Many sales advisors make the mistake of delivering the price to the customer … and then leave them in stunned silence.
Tom Amero, certified elite trainer at Elite, a training company that works with the automotive aftermarket, calls it a hammer drop. You’ve gone through the process of understanding the customer, going through their issue, building trust with your shop, explaining the great techs that will work on it — all these wonderful things — and then tell them their repair will be a couple thousand dollars.
And then it’s silence. But it’s not golden. How do you think the customer is feeling?
“That is the worst place to pause. I just dropped the hammer,” he said during the session High Impact Service Advisor Sales Course at this year’s Midwest Auto Care Alliance’s Vision and Hi-Tech Training Expo in Kansas City.
After you tell them the price, continue the conversation by telling them you can get started on the work that day or whenever you have a spot available. Then ask for their approval. That’s your closing sentence. That doesn’t matter if they’re on the phone with you or in person on the other side of the counter, Amaro noted.
And confidence is key. If you sound like the price is painful, the customer will definitely pick up on that.
“You’ve got to be confident in the closing,” Amaro said. “If you’ve got an issue with this, they will have an issue with it, I promise you. They will feel that and they will be uncomfortable. You got to confidently know how you’re going to close, you got to know that sentence, deliver the price and deliver your closing sentence.”
That is the time to take a pause.
“Let them digest it. Let them figure it out. Let them talk next. Little bit of silence is OK,” Amaro said. “You cannot pause after the price. It’s ‘price and,’ you deliver your close and then you pause.”
If you talk, for example, about the quality of the parts or the work, chances are you’re going to divert the conversation away from getting the sale done.
“When you speak you’re interrupting the brain process,” observed Darrin Barney, president of Elite, who spoke during the same session.
And when they’re looking for an out, they will likely find one. And maybe it ends up with you offering a discount to not lose the customer.
“We could give away the farm. We guess; we know what the objections are. We guess we know what they’re thinking.

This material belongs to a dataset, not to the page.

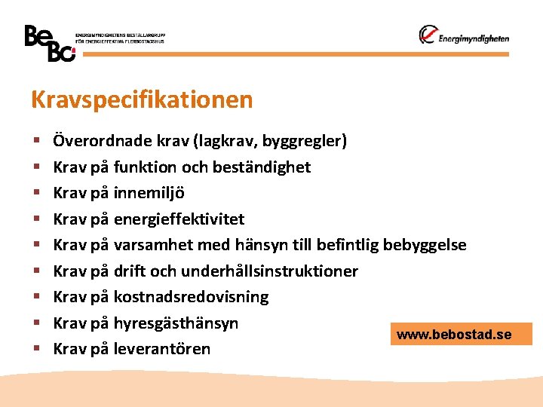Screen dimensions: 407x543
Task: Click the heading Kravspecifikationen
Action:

We don’t,” Barney said.
I disagree with this sentiment. We’re not salesmen. We provide a needed service. A little empathy and reassuring that the job is necessary, the car is worth the investment, and a brief explanation of the repair being more financially feasible than other alternatives – ie replacing the car, or ignoring the problem and making it worse, is what I believe customers are looking for. Not a hard close. If the work is really necessary, and our price is fair, there should be no salesmanship needed. And in todays market of never ending appointments, I honestly do not have time to argue if someone is just trying to save a nickel. You’re never going to please those people. Charge your inspection fee, and move along to the person beating down the door for service.
In most cases, the car came to you because they already know they needed to spend money.
A bit of sympathy never hurts also.
I used to like people before I started working in retail. Nuff said.